[Stored data entries]
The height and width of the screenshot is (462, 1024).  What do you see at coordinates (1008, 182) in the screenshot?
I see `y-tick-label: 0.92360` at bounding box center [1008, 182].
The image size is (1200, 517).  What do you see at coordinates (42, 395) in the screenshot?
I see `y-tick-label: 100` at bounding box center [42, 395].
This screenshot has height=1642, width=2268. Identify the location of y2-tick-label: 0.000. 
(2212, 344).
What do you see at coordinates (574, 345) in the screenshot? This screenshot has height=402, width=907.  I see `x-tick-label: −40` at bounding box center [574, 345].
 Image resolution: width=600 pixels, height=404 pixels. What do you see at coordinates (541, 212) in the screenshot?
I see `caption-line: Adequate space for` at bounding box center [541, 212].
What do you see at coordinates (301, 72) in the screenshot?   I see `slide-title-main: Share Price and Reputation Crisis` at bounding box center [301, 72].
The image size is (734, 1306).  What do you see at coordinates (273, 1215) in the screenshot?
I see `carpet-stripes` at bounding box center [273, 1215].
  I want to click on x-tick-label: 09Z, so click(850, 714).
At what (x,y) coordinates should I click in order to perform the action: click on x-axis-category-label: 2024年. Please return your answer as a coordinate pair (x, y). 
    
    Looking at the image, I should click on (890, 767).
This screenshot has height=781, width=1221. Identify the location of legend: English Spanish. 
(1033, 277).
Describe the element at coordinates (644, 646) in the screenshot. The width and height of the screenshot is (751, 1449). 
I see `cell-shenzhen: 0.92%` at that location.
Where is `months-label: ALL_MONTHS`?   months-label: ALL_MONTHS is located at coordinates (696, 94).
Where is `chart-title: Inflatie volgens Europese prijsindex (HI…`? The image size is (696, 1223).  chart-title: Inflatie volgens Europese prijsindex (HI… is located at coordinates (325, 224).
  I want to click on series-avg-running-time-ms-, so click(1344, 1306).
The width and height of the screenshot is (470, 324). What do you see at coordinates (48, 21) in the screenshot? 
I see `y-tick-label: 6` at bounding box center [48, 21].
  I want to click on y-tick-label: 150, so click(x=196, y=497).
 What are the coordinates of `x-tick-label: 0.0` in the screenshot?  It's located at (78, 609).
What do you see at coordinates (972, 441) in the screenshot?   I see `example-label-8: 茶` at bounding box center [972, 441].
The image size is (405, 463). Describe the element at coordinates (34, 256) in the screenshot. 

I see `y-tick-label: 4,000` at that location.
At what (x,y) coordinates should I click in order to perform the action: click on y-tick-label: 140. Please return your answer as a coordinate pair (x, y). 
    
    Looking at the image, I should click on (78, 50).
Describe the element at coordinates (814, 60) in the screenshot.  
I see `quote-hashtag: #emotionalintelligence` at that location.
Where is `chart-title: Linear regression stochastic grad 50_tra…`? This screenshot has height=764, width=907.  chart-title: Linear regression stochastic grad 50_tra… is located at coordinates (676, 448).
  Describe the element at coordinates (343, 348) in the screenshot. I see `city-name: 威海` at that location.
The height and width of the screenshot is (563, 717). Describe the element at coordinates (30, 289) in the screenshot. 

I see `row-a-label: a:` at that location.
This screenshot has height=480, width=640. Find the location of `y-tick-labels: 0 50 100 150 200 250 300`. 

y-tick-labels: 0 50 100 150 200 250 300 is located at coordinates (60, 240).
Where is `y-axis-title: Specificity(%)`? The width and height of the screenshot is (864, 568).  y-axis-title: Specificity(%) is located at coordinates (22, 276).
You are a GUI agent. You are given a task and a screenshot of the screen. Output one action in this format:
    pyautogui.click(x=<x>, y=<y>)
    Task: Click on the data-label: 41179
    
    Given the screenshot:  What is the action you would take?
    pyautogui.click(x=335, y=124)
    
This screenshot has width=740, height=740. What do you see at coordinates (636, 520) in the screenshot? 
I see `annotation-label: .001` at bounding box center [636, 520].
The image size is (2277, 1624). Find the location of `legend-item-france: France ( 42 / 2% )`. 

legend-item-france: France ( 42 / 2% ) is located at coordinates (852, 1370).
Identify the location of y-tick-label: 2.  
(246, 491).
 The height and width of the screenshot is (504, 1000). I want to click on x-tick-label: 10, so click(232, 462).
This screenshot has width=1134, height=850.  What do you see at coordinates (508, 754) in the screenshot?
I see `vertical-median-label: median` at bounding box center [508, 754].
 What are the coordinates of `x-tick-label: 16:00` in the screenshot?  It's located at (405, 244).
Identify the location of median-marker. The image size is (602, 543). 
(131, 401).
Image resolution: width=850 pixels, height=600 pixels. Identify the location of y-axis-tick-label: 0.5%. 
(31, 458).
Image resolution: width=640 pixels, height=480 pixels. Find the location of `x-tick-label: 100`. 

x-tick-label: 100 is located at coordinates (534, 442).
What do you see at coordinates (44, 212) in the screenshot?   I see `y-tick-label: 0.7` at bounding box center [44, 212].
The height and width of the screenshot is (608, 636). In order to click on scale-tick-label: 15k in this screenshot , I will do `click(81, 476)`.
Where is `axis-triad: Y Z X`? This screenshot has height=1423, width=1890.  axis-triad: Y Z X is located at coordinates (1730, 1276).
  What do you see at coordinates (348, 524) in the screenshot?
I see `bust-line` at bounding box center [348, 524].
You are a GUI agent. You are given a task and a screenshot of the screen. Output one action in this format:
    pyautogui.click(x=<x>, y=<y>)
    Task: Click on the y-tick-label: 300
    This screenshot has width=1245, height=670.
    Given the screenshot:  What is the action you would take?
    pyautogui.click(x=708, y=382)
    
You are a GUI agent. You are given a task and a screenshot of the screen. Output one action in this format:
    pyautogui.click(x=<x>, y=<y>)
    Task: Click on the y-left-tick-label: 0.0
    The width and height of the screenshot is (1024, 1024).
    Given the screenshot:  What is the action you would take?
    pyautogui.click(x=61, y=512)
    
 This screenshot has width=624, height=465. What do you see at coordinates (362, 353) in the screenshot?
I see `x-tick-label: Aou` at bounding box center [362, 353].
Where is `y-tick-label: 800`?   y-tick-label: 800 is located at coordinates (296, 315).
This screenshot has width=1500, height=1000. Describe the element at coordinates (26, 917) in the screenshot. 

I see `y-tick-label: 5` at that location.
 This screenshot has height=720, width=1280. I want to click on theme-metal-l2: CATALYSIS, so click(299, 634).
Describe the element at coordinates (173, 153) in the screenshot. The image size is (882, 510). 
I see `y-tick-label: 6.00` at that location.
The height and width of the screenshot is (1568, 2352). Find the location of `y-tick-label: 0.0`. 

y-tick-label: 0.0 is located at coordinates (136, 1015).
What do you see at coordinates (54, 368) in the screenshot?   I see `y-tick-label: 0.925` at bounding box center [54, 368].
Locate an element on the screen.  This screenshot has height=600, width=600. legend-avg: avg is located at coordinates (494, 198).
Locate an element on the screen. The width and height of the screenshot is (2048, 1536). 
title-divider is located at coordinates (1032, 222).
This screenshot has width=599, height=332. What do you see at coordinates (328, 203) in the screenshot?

WORK TO COMPLETE -
Return the rows above exactly as they appear, line for line.

SOLUTION TO THE PROBLEM -
The height and width of the screenshot is (462, 1024).  What do you see at coordinates (1008, 182) in the screenshot?
I see `y-tick-label: 0.92360` at bounding box center [1008, 182].
The image size is (1200, 517).  What do you see at coordinates (42, 395) in the screenshot?
I see `y-tick-label: 100` at bounding box center [42, 395].
This screenshot has height=1642, width=2268. Identify the location of y2-tick-label: 0.000. 
(2212, 344).
What do you see at coordinates (574, 345) in the screenshot? This screenshot has height=402, width=907.  I see `x-tick-label: −40` at bounding box center [574, 345].
 Image resolution: width=600 pixels, height=404 pixels. What do you see at coordinates (541, 212) in the screenshot?
I see `caption-line: Adequate space for` at bounding box center [541, 212].
What do you see at coordinates (301, 72) in the screenshot?   I see `slide-title-main: Share Price and Reputation Crisis` at bounding box center [301, 72].
The image size is (734, 1306).  What do you see at coordinates (273, 1215) in the screenshot?
I see `carpet-stripes` at bounding box center [273, 1215].
  I want to click on x-tick-label: 09Z, so click(850, 714).
At what (x,y) coordinates should I click in order to perform the action: click on x-axis-category-label: 2024年. Please return your answer as a coordinate pair (x, y). 
    
    Looking at the image, I should click on (890, 767).
This screenshot has height=781, width=1221. Identify the location of legend: English Spanish. 
(1033, 277).
Describe the element at coordinates (644, 646) in the screenshot. The width and height of the screenshot is (751, 1449). 
I see `cell-shenzhen: 0.92%` at that location.
Where is `months-label: ALL_MONTHS`?   months-label: ALL_MONTHS is located at coordinates (696, 94).
Where is `chart-title: Inflatie volgens Europese prijsindex (HI…`? The image size is (696, 1223).  chart-title: Inflatie volgens Europese prijsindex (HI… is located at coordinates (325, 224).
  I want to click on series-avg-running-time-ms-, so click(1344, 1306).
The width and height of the screenshot is (470, 324). What do you see at coordinates (48, 21) in the screenshot? 
I see `y-tick-label: 6` at bounding box center [48, 21].
  I want to click on y-tick-label: 150, so click(x=196, y=497).
 What are the coordinates of `x-tick-label: 0.0` in the screenshot?  It's located at (78, 609).
What do you see at coordinates (972, 441) in the screenshot?   I see `example-label-8: 茶` at bounding box center [972, 441].
The image size is (405, 463). Describe the element at coordinates (34, 256) in the screenshot. 

I see `y-tick-label: 4,000` at that location.
At what (x,y) coordinates should I click in order to perform the action: click on y-tick-label: 140. Please return your answer as a coordinate pair (x, y). 
    
    Looking at the image, I should click on (78, 50).
Describe the element at coordinates (814, 60) in the screenshot.  
I see `quote-hashtag: #emotionalintelligence` at that location.
Where is `chart-title: Linear regression stochastic grad 50_tra…`? This screenshot has height=764, width=907.  chart-title: Linear regression stochastic grad 50_tra… is located at coordinates (676, 448).
  Describe the element at coordinates (343, 348) in the screenshot. I see `city-name: 威海` at that location.
The height and width of the screenshot is (563, 717). Describe the element at coordinates (30, 289) in the screenshot. 

I see `row-a-label: a:` at that location.
This screenshot has height=480, width=640. Find the location of `y-tick-labels: 0 50 100 150 200 250 300`. 

y-tick-labels: 0 50 100 150 200 250 300 is located at coordinates (60, 240).
Where is `y-axis-title: Specificity(%)`? The width and height of the screenshot is (864, 568).  y-axis-title: Specificity(%) is located at coordinates (22, 276).
You are a GUI agent. You are given a task and a screenshot of the screen. Output one action in this format:
    pyautogui.click(x=<x>, y=<y>)
    Task: Click on the data-label: 41179
    
    Given the screenshot:  What is the action you would take?
    pyautogui.click(x=335, y=124)
    
This screenshot has width=740, height=740. What do you see at coordinates (636, 520) in the screenshot? 
I see `annotation-label: .001` at bounding box center [636, 520].
The image size is (2277, 1624). Find the location of `legend-item-france: France ( 42 / 2% )`. 

legend-item-france: France ( 42 / 2% ) is located at coordinates (852, 1370).
Identify the location of y-tick-label: 2.  
(246, 491).
 The height and width of the screenshot is (504, 1000). I want to click on x-tick-label: 10, so click(232, 462).
This screenshot has width=1134, height=850.  What do you see at coordinates (508, 754) in the screenshot?
I see `vertical-median-label: median` at bounding box center [508, 754].
 What are the coordinates of `x-tick-label: 16:00` in the screenshot?  It's located at (405, 244).
Identify the location of median-marker. The image size is (602, 543). 
(131, 401).
Image resolution: width=850 pixels, height=600 pixels. Identify the location of y-axis-tick-label: 0.5%. 
(31, 458).
Image resolution: width=640 pixels, height=480 pixels. Find the location of `x-tick-label: 100`. 

x-tick-label: 100 is located at coordinates (534, 442).
What do you see at coordinates (44, 212) in the screenshot?   I see `y-tick-label: 0.7` at bounding box center [44, 212].
The height and width of the screenshot is (608, 636). In order to click on scale-tick-label: 15k in this screenshot , I will do `click(81, 476)`.
Where is `axis-triad: Y Z X`? This screenshot has height=1423, width=1890.  axis-triad: Y Z X is located at coordinates (1730, 1276).
  What do you see at coordinates (348, 524) in the screenshot?
I see `bust-line` at bounding box center [348, 524].
You are a GUI agent. You are given a task and a screenshot of the screen. Output one action in this format:
    pyautogui.click(x=<x>, y=<y>)
    Task: Click on the y-tick-label: 300
    This screenshot has width=1245, height=670.
    Given the screenshot:  What is the action you would take?
    pyautogui.click(x=708, y=382)
    
You are a GUI agent. You are given a task and a screenshot of the screen. Output one action in this format:
    pyautogui.click(x=<x>, y=<y>)
    Task: Click on the y-left-tick-label: 0.0
    The width and height of the screenshot is (1024, 1024).
    Given the screenshot:  What is the action you would take?
    pyautogui.click(x=61, y=512)
    
 This screenshot has width=624, height=465. What do you see at coordinates (362, 353) in the screenshot?
I see `x-tick-label: Aou` at bounding box center [362, 353].
Where is `y-tick-label: 800`?   y-tick-label: 800 is located at coordinates (296, 315).
This screenshot has width=1500, height=1000. Describe the element at coordinates (26, 917) in the screenshot. 

I see `y-tick-label: 5` at that location.
 This screenshot has height=720, width=1280. I want to click on theme-metal-l2: CATALYSIS, so click(299, 634).
Describe the element at coordinates (173, 153) in the screenshot. The image size is (882, 510). 
I see `y-tick-label: 6.00` at that location.
The height and width of the screenshot is (1568, 2352). Find the location of `y-tick-label: 0.0`. 

y-tick-label: 0.0 is located at coordinates (136, 1015).
What do you see at coordinates (54, 368) in the screenshot?   I see `y-tick-label: 0.925` at bounding box center [54, 368].
Locate an element on the screen.  This screenshot has height=600, width=600. legend-avg: avg is located at coordinates (494, 198).
Locate an element on the screen. The width and height of the screenshot is (2048, 1536). 
title-divider is located at coordinates (1032, 222).
This screenshot has width=599, height=332. What do you see at coordinates (328, 203) in the screenshot?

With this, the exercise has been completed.